データ一覧:

◆ ◆ ◆ ◆

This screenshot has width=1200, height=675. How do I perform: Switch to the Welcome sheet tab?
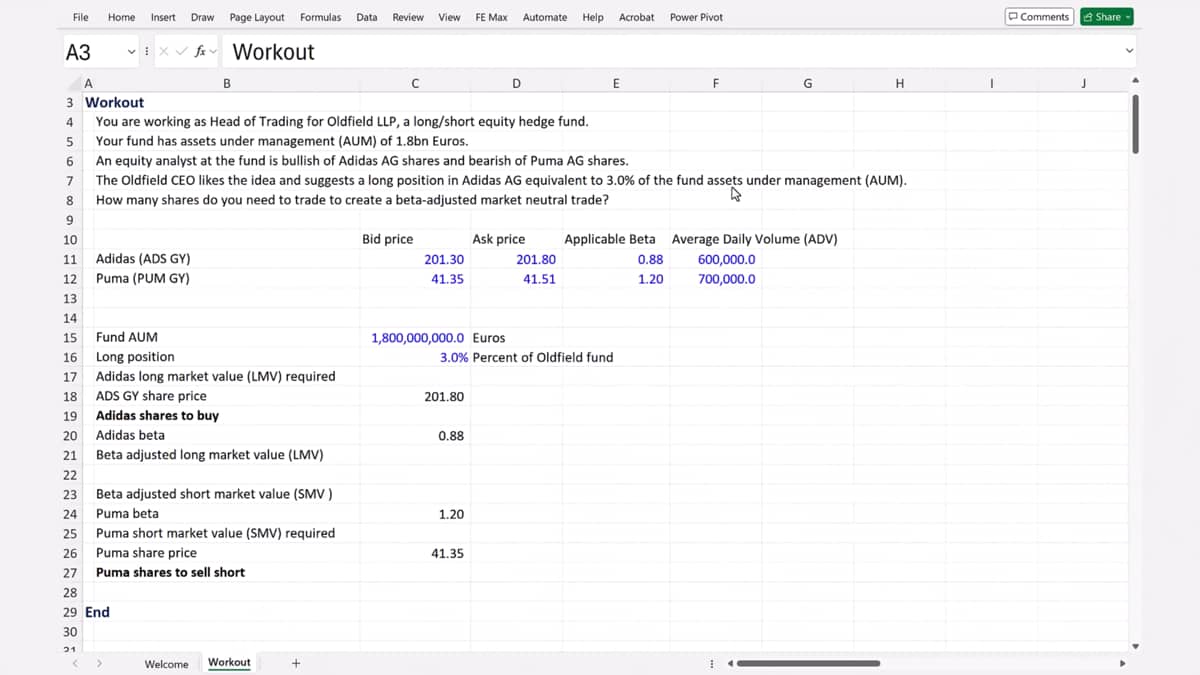coord(166,664)
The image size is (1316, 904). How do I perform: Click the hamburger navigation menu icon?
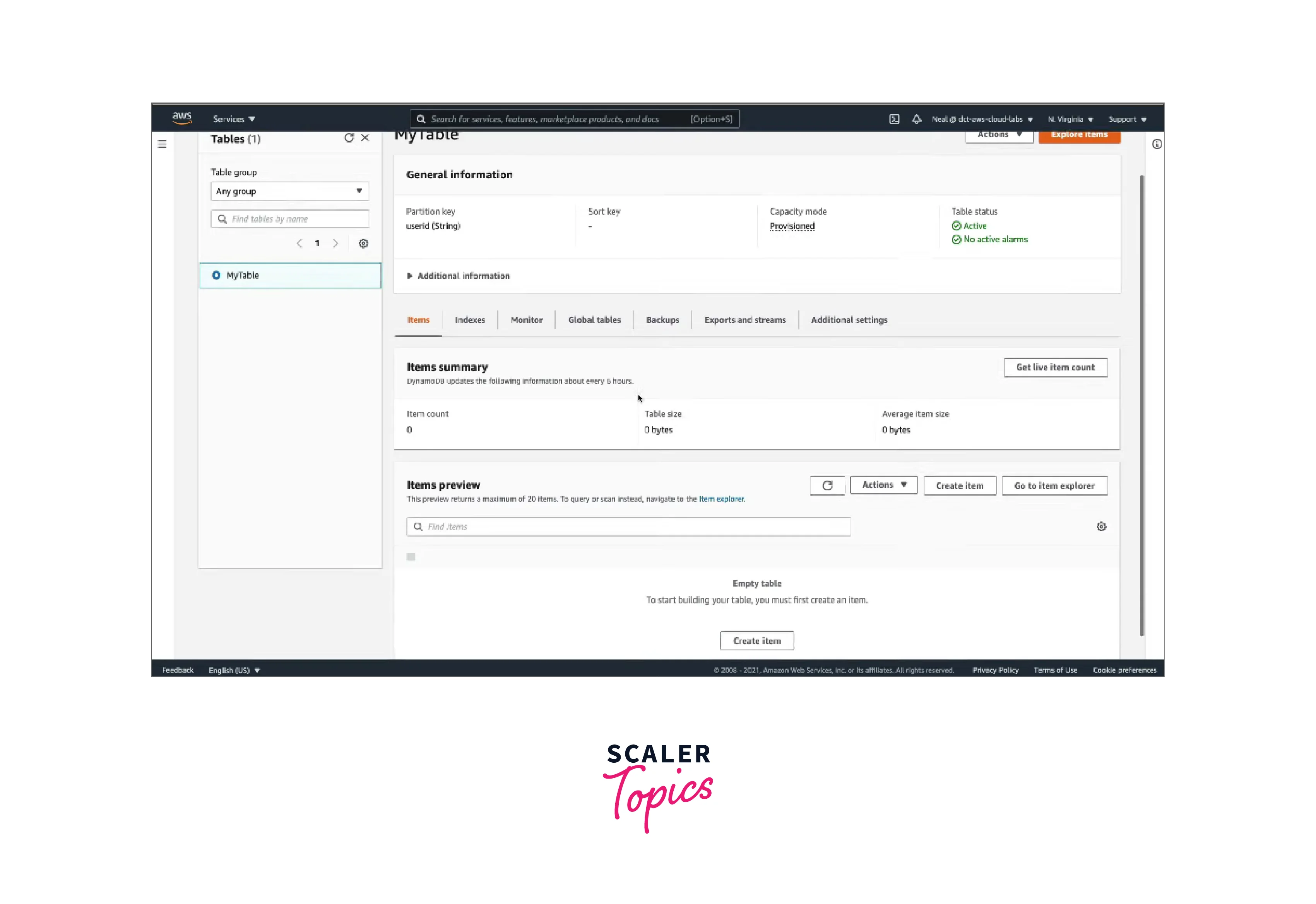point(162,144)
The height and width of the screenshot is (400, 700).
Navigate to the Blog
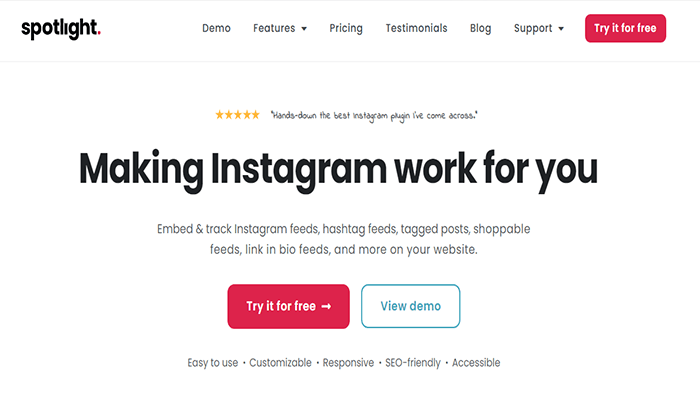[x=480, y=28]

◆ ◆ ◆ ◆

目標:
上のレコードをすべて、列名を「本文」と「解答」とする2列のCSVにまとめてください。1件のレコードを1行とし、その文と答えをそれぞれ引用符で囲んだ1つのフィールドに入れ、改行は空白に置き換え、画像は含めないこと。

解答:
本文,解答
"This screenshot has width=1200, height=675. How do I perform: Switch to the Welcome sheet tab?","coord(166,664)"
"The image size is (1316, 904). How do I perform: Click the hamburger navigation menu icon?","point(162,144)"
"The height and width of the screenshot is (400, 700). Navigate to the Blog","[x=480, y=28]"